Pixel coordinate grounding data
━━━━━━━━━━

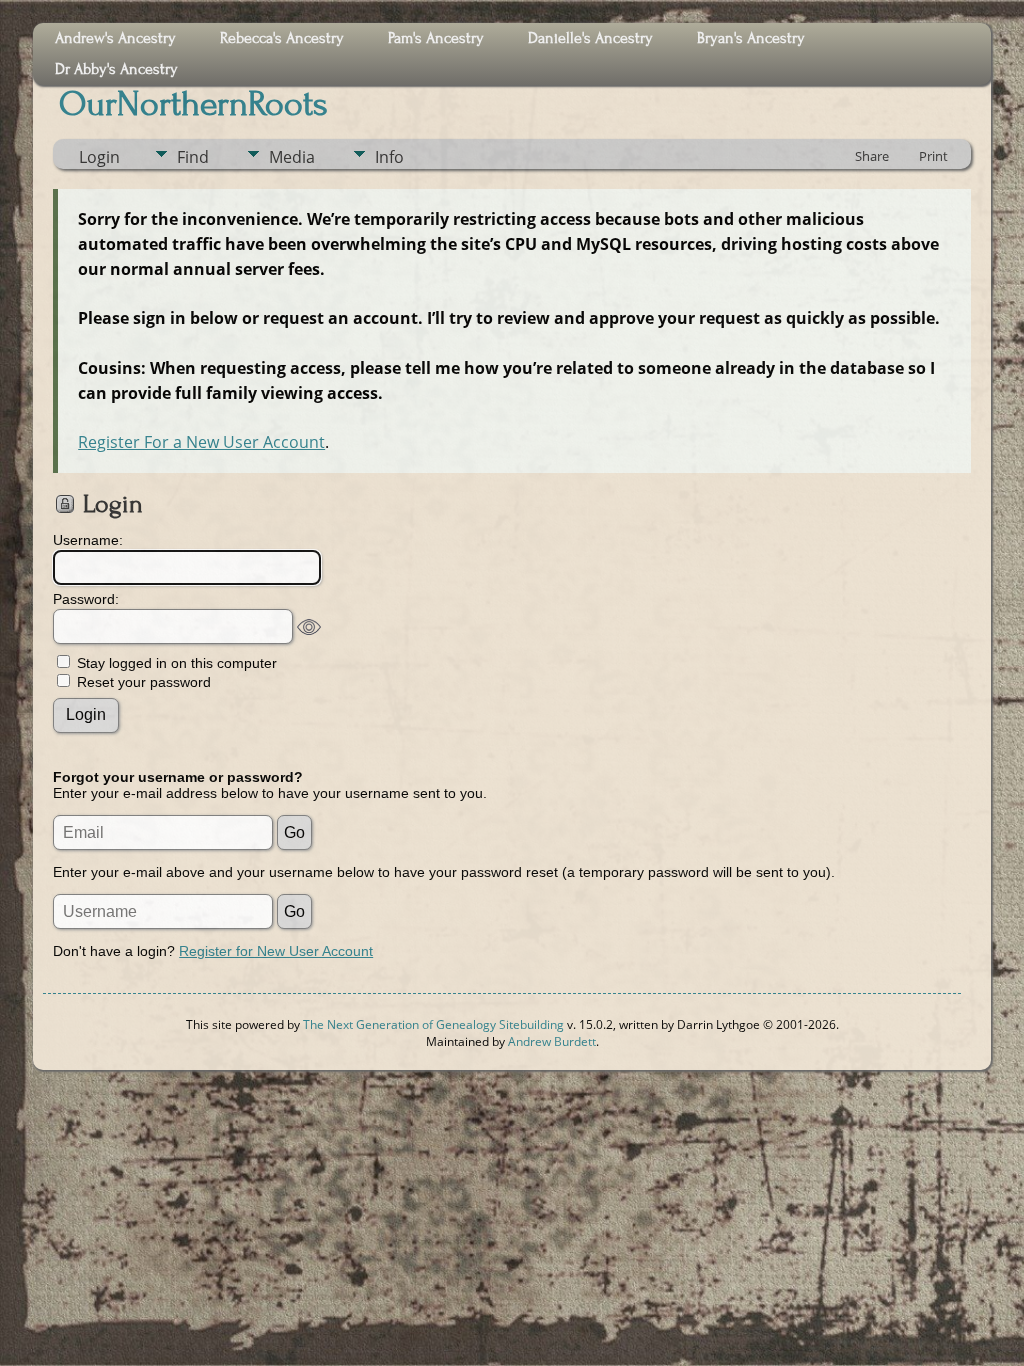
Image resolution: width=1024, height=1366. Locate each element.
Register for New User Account (276, 951)
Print (933, 156)
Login (99, 157)
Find (193, 157)
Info (389, 157)
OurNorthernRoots (193, 104)
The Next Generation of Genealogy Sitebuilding (433, 1024)
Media (292, 157)
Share (872, 156)
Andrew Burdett (552, 1041)
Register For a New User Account (201, 442)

━━━━━━━━━━

Assigned task => One number makes up the answer: the number of lines among the entries that include the word "Account".

Solution to this exercise => 2